__Goal__: Rewrite the records below, changing every "Image resolution" to "Screen resolution" and keeping everything else the same.

__Information provided__:
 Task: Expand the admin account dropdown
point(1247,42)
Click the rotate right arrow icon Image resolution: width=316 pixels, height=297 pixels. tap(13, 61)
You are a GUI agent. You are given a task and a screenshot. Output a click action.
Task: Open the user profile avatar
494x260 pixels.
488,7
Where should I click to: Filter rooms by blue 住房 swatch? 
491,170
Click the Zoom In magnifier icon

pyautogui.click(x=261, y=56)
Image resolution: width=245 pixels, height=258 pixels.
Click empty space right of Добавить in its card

__The response__:
 Task: Expand the admin account dropdown
point(1247,42)
Click the rotate right arrow icon Screen resolution: width=316 pixels, height=297 pixels. tap(13, 61)
You are a GUI agent. You are given a task and a screenshot. Output a click action.
Task: Open the user profile avatar
494x260 pixels.
488,7
Where should I click to: Filter rooms by blue 住房 swatch? 
491,170
Click the Zoom In magnifier icon

pyautogui.click(x=261, y=56)
Screen resolution: width=245 pixels, height=258 pixels.
Click empty space right of Добавить in its card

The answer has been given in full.